Andamos acompanhando o ritmo dele, sem desviar o olhar dos três que andavam logo na nossa frente. Era muita mulher passando quase sem roupa alguma para perder eles de vista por um segundo sequer. Logo chegamos na concentração da Ilha e pegamos as fantasias. De graça nem se pode reclamar: a fantasia era cheia de penas! Ficamos por lá mesmo tentando descobrir como vestia aquilo, qual era a ordem, quando fomos notificados que a escola que desfilava naquele momento estava com alguns carros quebrados e ia atrasar todas as outras. Como todos estavam com sede por conta do calor decidimos sair da concentração e parar em alguma barraca para tomar alguma coisa, as fantasias a tiracolo.

- Ah, isso sim mata a sede! – Sergei falava sorridente segurando um copo de caipirinha
- Quanto tempo até o desfile?
- Mais algumas horas com esse atraso, mas passa rápido, não se preocupem.
- Não estamos preocupados! – Yulli falou também bebendo – eu ao menos estou adorando!
- Ser lobisomem te deu o direito de vir morar no céu é? – Kyle virou para Remo, desviando o olhar das mulheres que passavam na rua
- Agora entendo porque a Alex não deixa o Ty vir aqui nesta época, pode ferir as vistas dele – Sergei completou o comentário

Na mesma hora nós três olhamos atravessado para eles: Alex e Yulli irritadas com os comentários de Kyle e Sergei e eu encarando Remo esperando para ver o que ele ia responder. Quando perceberam as caras enfezadas eles logo mudaram de assunto, mas ainda com aqueles sorrisos bestas na cara. Mas tudo que vai, volta. No mesmo instante passaram alguns rapazes novos, no mesmo tipo físico de Scott e Ben, e nos secaram da cabeça aos pés. O sorriso vitorioso mudou de lado e os três assumiram um bico do tamanho de uma melancia, desafiando os rapazes com o olhar. Scott, que estava do outro lado da rua perto deles, se aproximou rindo.

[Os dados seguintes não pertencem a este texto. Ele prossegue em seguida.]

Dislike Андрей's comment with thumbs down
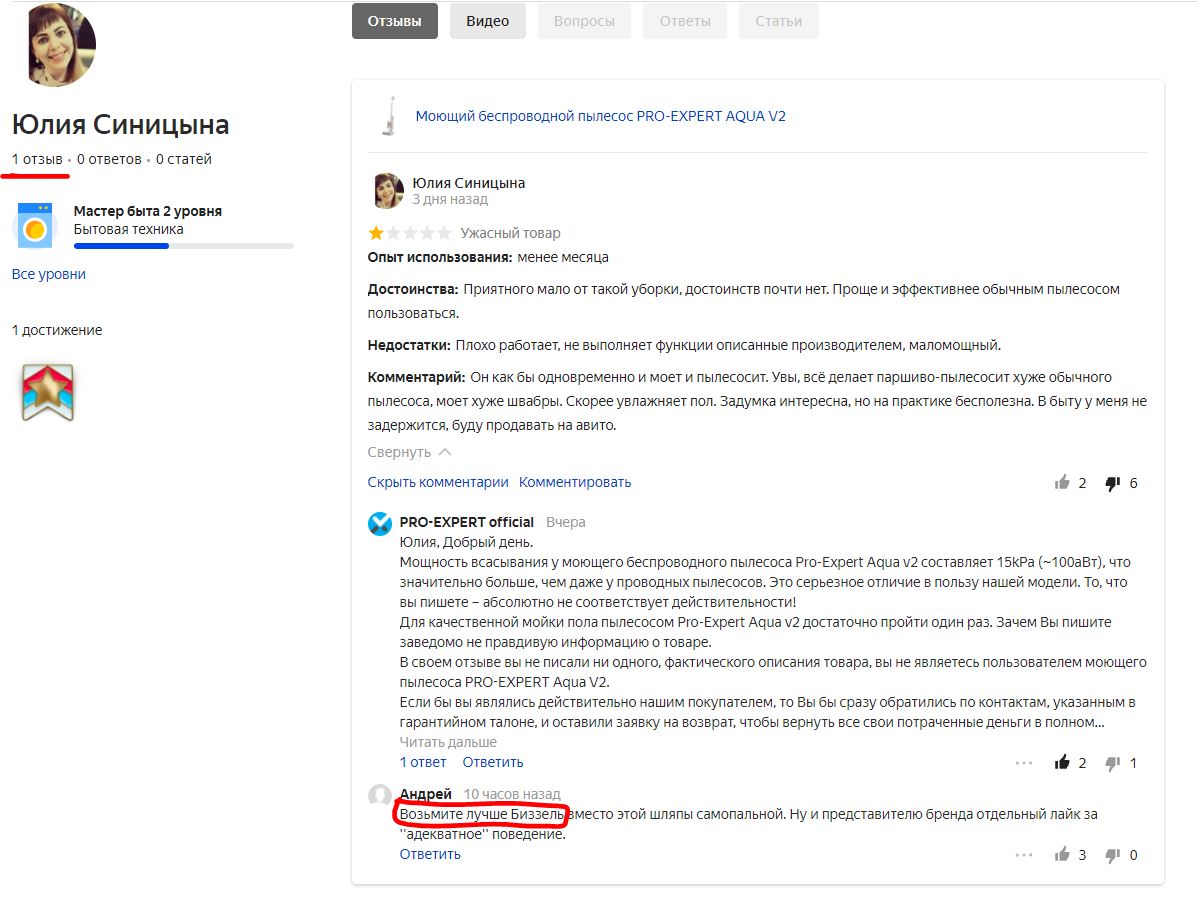The image size is (1197, 914). [1112, 855]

- Que foi, Scott? – perguntei logo
- Os rapazes que estavam quase engolindo vocês com o olhar saíram decepcionados
- Ah é? Por que? – Remo perguntou mais animado
- Porque disseram que não ia rolar nada, as moças estavam acompanhadas de três coroas – e nós quatro caímos na gargalhada
- Viu? Estamos melhores na fita que vocês três – Alex falou triunfante – melhor começarem a entrar em forma, coroas.
- Podiam começar pintando o cabelo, já da uma renovada! – falei debochada enquanto eles aumentavam o bico
- Ok, chega de judiar deles, porque eles são a realidade de vocês – Ben falou rindo e os três só faltaram aplaudir em concordância.
- Ah Ben seu puxa-saco! Só porque você é auror também! – Yulli reclamou em tom de brincadeira

Estávamos ainda um implicando com o outro de brincadeira quando do nada, começou a chover. Aquelas chuvas de verão que surgem de repente, numa pancada rápida e violenta. Fomos pegos totalmente desprevenidos com a rapidez com que a chuva tomou força e a única coisa mais lógica de se fazer foi correr para um abrigo. E qual não foi à surpresa ao ver que todos já estavam lotados? Ben gritou para seguirmos ele e fomos todos para a parte de trás dos prédios, onde tinham lugares vazios ainda. Largamos as fantasias no chão e sentamos ao lado delas, cansados e ensopados.

- Gente... – Sergei falou colocando a fantasia perto do nariz – acho que a minha fantasia ta fedendo a pato molhado!

Diante desse comentário do Sergei, não paramos mais de rir. Já estávamos encharcados dos pés à cabeça e não podíamos nem olhar um pra cara do outro pra cair na gargalhada. Ficamos por ali um bom tempo, esperando a chuva passar e vendo as pessoas que saiam dos desfiles passando arrastando as fantasias, uns já exaustos e outros ainda animados, cantando o samba da sua escola. Quando um dos componentes da Ilha passou avisando que já estavam começando a organizar a concentração, levantamos e o seguimos. A fase pré-desfile acabou. Agora era a preparação pra hora do vamos ver!